Pero acaso, el don supremo de García Ponce sea la intensa reflexión de la vida y sus demonios. Y en la epopeya rigurosŤjuan-garcia-ponceamente intelectual, el asombro antecede a la ironía, la irreverencia se traspone al horror y la crueldad, y lo invisible se esclarece a través del velo metafórico del cuerpo:

''El espíritu no es nada; mejor dicho, es la nada. Pero el mundo tampoco es nada más que una falsa apariencia", observó en su magnífico ensayo La erranca sin fin: Borge, Musil, Klossowski, esa obra que traduce el lenguaje individual en la obsesión de tres autores disímbolos, lejanos, pero unidos por el periplo recurrente de la metamorfosis y su extrañamiento.

Aquel dilema es inherente a las preocupaciones básicas de García Ponce, pues si Maurice Blanchot -uno de sus mentores más conspicuos- señaló: ''El ser no buscar ser reconocido, sino ser impugnado: para existir, hacia el otro que lo impugna y en ocasiones lo niega, a fin de que no comience a ser sino en esta privación que lo vuelve consciente (ahí está el origen de su conciencia) de la imposibilidad de ser él mismo, de insistir como ipse o, si se quiere, como individuo separado: así quizás existiría, probándose como exterioridad siempre previa o como existencia de parte a parte manifestada, no componiéndose más que como si se descompusiera constante, violenta y silenciosamente" (La comunidad inconfesable), en sus relatos y novelas, García Ponce pone esta convicción en movimiento, desde la mirada de un cadejo de criaturas que se impugnan y deforman, imbuidos en la asfixia o la estrechez de un espacio egoísta, a ratos desdibujado.

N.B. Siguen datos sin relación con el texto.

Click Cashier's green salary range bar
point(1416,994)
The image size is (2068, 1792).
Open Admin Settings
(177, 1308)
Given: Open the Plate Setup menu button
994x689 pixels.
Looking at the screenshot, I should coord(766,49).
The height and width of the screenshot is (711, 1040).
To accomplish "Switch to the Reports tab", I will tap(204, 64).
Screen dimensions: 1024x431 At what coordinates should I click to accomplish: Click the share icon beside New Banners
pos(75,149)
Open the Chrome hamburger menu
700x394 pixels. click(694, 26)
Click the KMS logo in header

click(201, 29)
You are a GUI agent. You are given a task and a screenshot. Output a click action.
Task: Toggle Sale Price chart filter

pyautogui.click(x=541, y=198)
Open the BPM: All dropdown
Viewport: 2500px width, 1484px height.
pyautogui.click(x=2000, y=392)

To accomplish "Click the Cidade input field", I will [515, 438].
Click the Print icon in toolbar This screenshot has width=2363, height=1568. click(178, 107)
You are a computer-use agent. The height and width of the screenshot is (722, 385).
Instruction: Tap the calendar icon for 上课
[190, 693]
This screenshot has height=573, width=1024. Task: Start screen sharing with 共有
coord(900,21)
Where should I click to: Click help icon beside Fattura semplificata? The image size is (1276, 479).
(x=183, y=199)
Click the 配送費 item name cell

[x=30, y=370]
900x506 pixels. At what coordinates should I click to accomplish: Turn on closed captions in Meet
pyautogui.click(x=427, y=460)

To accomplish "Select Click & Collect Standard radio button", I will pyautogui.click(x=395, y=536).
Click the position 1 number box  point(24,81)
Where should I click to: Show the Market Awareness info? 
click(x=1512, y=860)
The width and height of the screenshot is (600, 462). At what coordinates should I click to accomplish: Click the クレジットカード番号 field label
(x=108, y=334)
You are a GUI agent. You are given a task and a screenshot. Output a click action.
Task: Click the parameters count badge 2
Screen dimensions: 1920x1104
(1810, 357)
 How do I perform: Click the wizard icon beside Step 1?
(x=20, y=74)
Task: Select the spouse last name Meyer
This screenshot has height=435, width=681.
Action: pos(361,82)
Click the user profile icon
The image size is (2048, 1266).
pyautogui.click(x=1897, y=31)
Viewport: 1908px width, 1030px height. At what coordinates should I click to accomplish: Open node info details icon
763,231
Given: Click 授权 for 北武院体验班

''Estamos siempre atentos tan sólo a los grandes sucesos y así no advertimos cómo se desarrollan nuestras vidas ni mucho menos la naturaleza de nuestras pasiones más secretas; por eso, cuando éstas se hacen evidentes y nos arrollan, la sorpresa es mucho mayor y sólo más adelante podemos descubrir que la crisis venía engendrándose desde años atrás y sus síntomas eran muy claros" escribió en ''La noche", esa historia de degradaciones progresivas donde el personaje, injertado en un voyeur, contempla la destrucción de una pareja y su mundo circundante, y al releer este neblinoso cuento es casi imposible resistirse a emparentar esas certezas, con el silogismo que Javier Marías anotó en Negra espalda del tiempo: ''Es muy difícil cambiar los destinos una vez que han empezado, si no se sabe que son destinos".

La obra de Juan García Ponce condensa el absoluto existencial de la distancia, los encuentros y los desencuentros amorosos. La vida y la muerte hecha combate en un abrazo, cuya más alta inmolación es la desgarradura del cuerpo femenino. El orgasmo y sus despojos cristalizan la duermevela donde el tiempo, invariablemente, se detiene en la página de unos pechos, unas nalgas o un ombligo, matizados por la irrealidad de una presencia que nunca puede conservarse.

''Las mujeres toman siempre la forma del sueño que las contiene", escribió otro San Juan de las letras mexicanas, Juan José Arreola, y tal vez esas palabras podrían circunscribir la bitácora fundamental en la obra de García Ponce: cuando la pasión se desvanece, sólo queda la imagen primera. Una imagen que abjura de la nostalgia. Una ilusión, quizá un reflejo: amar a una mujer significa preservar sus dulces arrebatos. Armarla es deletrear siempre su piel, como un rito de adoración, de sublimidad perpetua.